All right, so I may still be writing under the influence of a winking neighbour's mulled wine recipe but miracles do tend to happen at Christmas, including virgin births. School end-of-term productions, for instance, do usually pass without any of the calamities experienced in the dress rehearsals. Many survivors from the last day of term will similarly vouch for the miraculous powers of the “Fabulous Elf Game” for keeping a class calm and focused in those potentially fraught few hours. 

What’s more, some of the most influential, beautiful and charismatic leaders on the planet (and I don’t just mean ATL leader Mary Bousted) have been calling this year for teachers to get a pay rise. Even the Pope has declared that teachers are “amongst the worst-paid workers”. He has referred to the “injustice” more than once in 2015 and it would be no great surprise to hear him calling for world peace, Ofsted overhaul and fair working conditions for teachers in his Christmas Day message, should Morgan fail to act beforehand. 

Similarly, the American president has praised South Korea for ensuring that the country's teachers get paid about the same as doctors. There also seems to be some kind of special relationship forming between Obama and Bousted, particularly over the issue of excessive testing. So can Nicky Morgan really ignore the opinions of such an awe-inspiring triumvirate as the Pope, Obama and the blessed Surgin’ Mary - the three wise mentors.   

Besides, I think Nicky may – deep down – want to do this anyway. She is much more respectful of teachers than her predecessor.  He essentially saw us as a stubborn red “blob” whereas she perhaps sees us more as a sparkling red bauble. She is also an instinctively charitable person – one of the few MPs who did actually donate their pay-rise to charity this year – and, the final clincher, she comes from Surbiton.

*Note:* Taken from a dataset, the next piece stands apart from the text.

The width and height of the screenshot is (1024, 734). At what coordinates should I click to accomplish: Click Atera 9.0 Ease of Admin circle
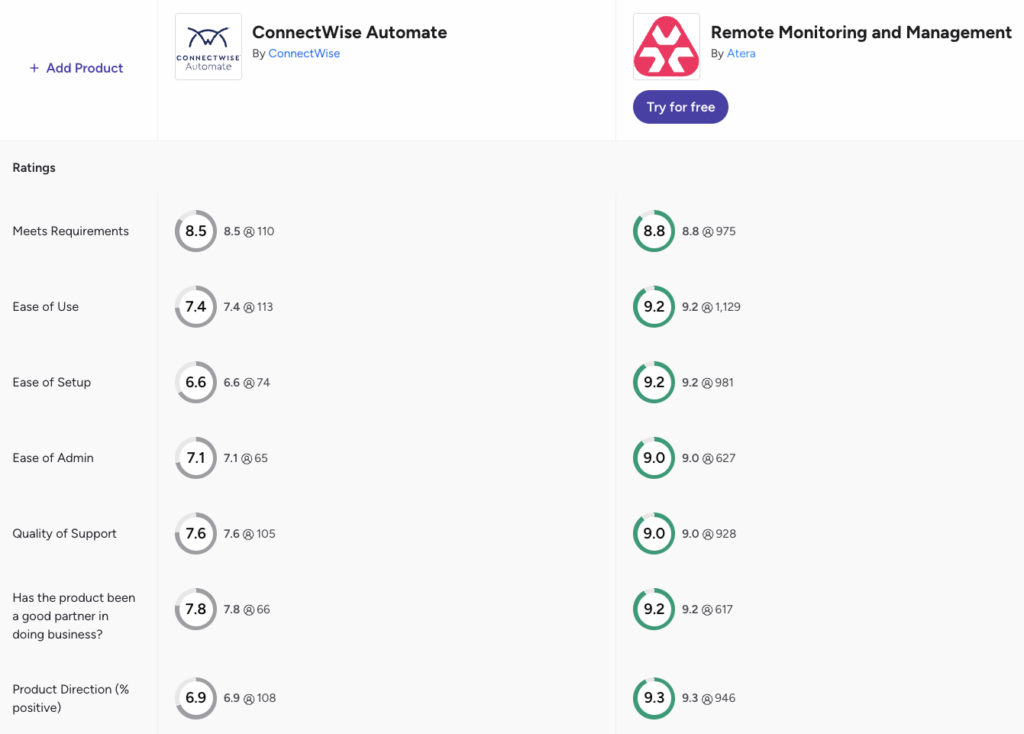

Surbiton may not evoke quite the same snowy seasonal images as Salzburg and St Moritz but Nicky Morgan’s Surbiton is a town long steeped in the Christmas tradition and all the generosity of spirit that goes with it. As a child skipping home from school on chilly December afternoons Nicky surely must have overheard fellow resident David Essex occasionally crooning his classic old Winter’s Tale? David’s rueful sentiments on the love he let slip away (“I wonder if you hear, I wonder if you’re listening”) must surely still resonate with Nicky as she reflects this Christmas on another potential year of disillusioned, disappearing teachers. Not only that, but Mike Batt (the composer of that song and of many another Christmas hit) also lived in Surbiton.  Surely she won’t want to have any of Batt’s other lyrics haunting her when her work is done in education – “Remember you’re a Womble” for instance?

So this is her big moment, her great chance to turn it all round and start to make teachers feel genuinely valued again this Christmas – before it’s too late and the story is of “one more love that’s failed”, “just another winter’s tale”. She owes it to teaching. And she owes it to Surbiton.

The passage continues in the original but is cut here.